## [Given passage]
-- Begin --
With the advancement in technology, new and fascinating gadgets emerge on the market. A drone, in a technological context, is an unmanned aircraft. Drones are more formally known as unmanned aerial vehicles (UAVs) or unmanned aircraft systems (UASes). Essentially, a drone is a flying robot. The aircrafts may be remotely controlled or can fly autonomously through software-controlled flight plans in their embedded systems working in conjunction with onboard sensors and GPS.



The DCGA has divided the drones into 5 categories based on their maximum take-off weight:

  1. NANO: less than or equal to 250 grams
  2. MICRO: greater than 250 grams and less than or equal to 2 kg
  3. MINI: greater than 2 kg and less than or equal to 25 kg
  4. SMALL: greater than 25 kg and less than or equal to 150 kg
  5. LARGE: greater than 150 kg

UAVs were most often associated with the military. Drones are now also used in a wide range of civilian roles ranging from search and rescue, surveillance, traffic monitoring, weather monitoring and fire fighting to personal drones and business drone-based photography, as well as videography, agriculture and even delivery services.

Drone use is allowed in India, but there are several drone laws that need to be followed when flying in the country. Before flying a drone in India, there arefew poins we shold keep in mind.

  1. Don’t fly Drone
  • Over densely populated area
  • Within 5 km of airport
  • Within 5 km where aircrafts are operating
  • In sensitive area like govt. or military area
  • Within 50km from border
  • More than 500 meters into the sea, from the coastline.
  • 5km of Vijay Chowk in Delhi
  • Over National park or Wildlife Sanctuaries
  • From mobile platform like moving vehicle, ship of aircraft
  1. You must be at least 18 years old and have completed a training course

Though the  training requirements for remote pilots are not applicable for micro category UA & recreational flying.

  1. Fly your drone in day light and in good weather as well as within visual line of sight
  2. A permit is required for commercial drone as well as recreational use in India.
  3. The owner/operator shall be responsible for the safe custody, security and access control of the UAS. In case of loss of UA, the operator shall report immediately to local administration/ police, BCAS and DGCA
  4. Operator shall ensure that no Radio Frequency Interference (RFI) is caused to air traffic operations and air navigation equipment.

Registration of Drones

The remote pilot must acquire the same level of training as the aircrew of a manned aircraft or a private pilot license holder. Such a requirement is unreasonable and may give rise to a situation, wherein despite legalizing civil use of drones in India we won’t find drone activities carried out due to the lack of trained remote pilots.
-- End --
Rows of pointing data
-- Begin --
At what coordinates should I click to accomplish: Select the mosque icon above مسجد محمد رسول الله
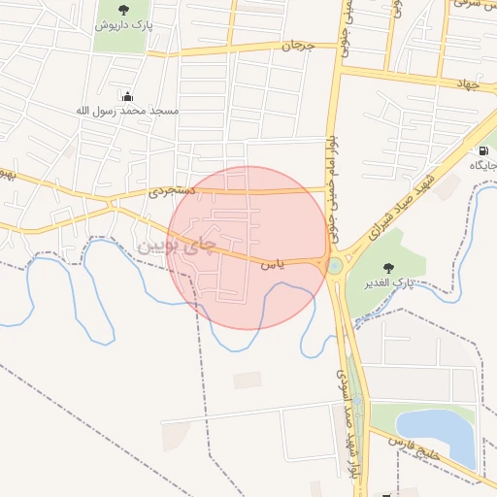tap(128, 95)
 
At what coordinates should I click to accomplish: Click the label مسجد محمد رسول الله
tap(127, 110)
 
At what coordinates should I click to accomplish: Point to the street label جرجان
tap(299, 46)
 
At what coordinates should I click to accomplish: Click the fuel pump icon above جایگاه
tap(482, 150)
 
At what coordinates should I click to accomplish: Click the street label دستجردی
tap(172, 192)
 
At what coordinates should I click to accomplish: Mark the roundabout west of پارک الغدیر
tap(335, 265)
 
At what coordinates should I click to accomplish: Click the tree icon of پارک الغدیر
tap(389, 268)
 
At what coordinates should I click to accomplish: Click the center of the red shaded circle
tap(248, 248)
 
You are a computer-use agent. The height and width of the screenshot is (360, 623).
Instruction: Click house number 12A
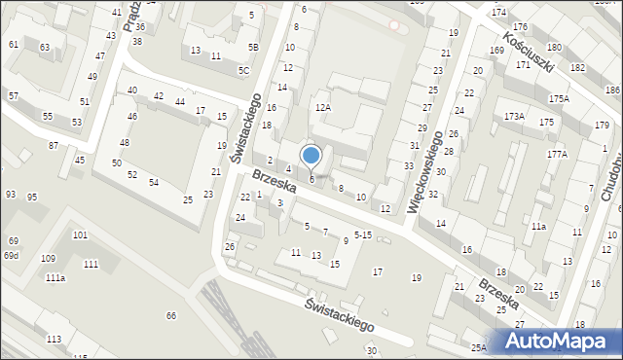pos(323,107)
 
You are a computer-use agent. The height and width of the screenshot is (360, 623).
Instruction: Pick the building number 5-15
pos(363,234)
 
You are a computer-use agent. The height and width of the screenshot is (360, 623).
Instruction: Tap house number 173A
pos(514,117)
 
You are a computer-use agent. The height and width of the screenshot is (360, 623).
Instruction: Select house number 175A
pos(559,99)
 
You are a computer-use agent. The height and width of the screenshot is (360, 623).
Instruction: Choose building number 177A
-- End --
## [Tasks]
1. Print the drone passage from "The DCGA has" up to and including "even delivery services.", matching its wording precisely.
2. Render the records from the line with "label مسجد محمد رسول الله" up to and including the last line of the records as a numbered list, omitting blank lines and leaving out the pictures.

## [Exercise solutions]
1.
The DCGA has divided the drones into 5 categories based on their maximum take-off weight:

  1. NANO: less than or equal to 250 grams
  2. MICRO: greater than 250 grams and less than or equal to 2 kg
  3. MINI: greater than 2 kg and less than or equal to 25 kg
  4. SMALL: greater than 25 kg and less than or equal to 150 kg
  5. LARGE: greater than 150 kg

UAVs were most often associated with the military. Drones are now also used in a wide range of civilian roles ranging from search and rescue, surveillance, traffic monitoring, weather monitoring and fire fighting to personal drones and business drone-based photography, as well as videography, agriculture and even delivery services.

2.
1. At what coordinates should I click to accomplish: Click the label مسجد محمد رسول الله
2. tap(127, 110)
3. At what coordinates should I click to accomplish: Point to the street label جرجان
4. tap(299, 46)
5. At what coordinates should I click to accomplish: Click the fuel pump icon above جایگاه
6. tap(482, 150)
7. At what coordinates should I click to accomplish: Click the street label دستجردی
8. tap(172, 192)
9. At what coordinates should I click to accomplish: Mark the roundabout west of پارک الغدیر
10. tap(335, 265)
11. At what coordinates should I click to accomplish: Click the tree icon of پارک الغدیر
12. tap(389, 268)
13. At what coordinates should I click to accomplish: Click the center of the red shaded circle
14. tap(248, 248)
15. You are a computer-use agent. The height and width of the screenshot is (360, 623).
16. Instruction: Click house number 12A
17. pos(323,107)
18. You are a computer-use agent. The height and width of the screenshot is (360, 623).
19. Instruction: Pick the building number 5-15
20. pos(363,234)
21. You are a computer-use agent. The height and width of the screenshot is (360, 623).
22. Instruction: Tap house number 173A
23. pos(514,117)
24. You are a computer-use agent. The height and width of the screenshot is (360, 623).
25. Instruction: Select house number 175A
26. pos(559,99)
27. You are a computer-use agent. The height and width of the screenshot is (360, 623).
28. Instruction: Choose building number 177A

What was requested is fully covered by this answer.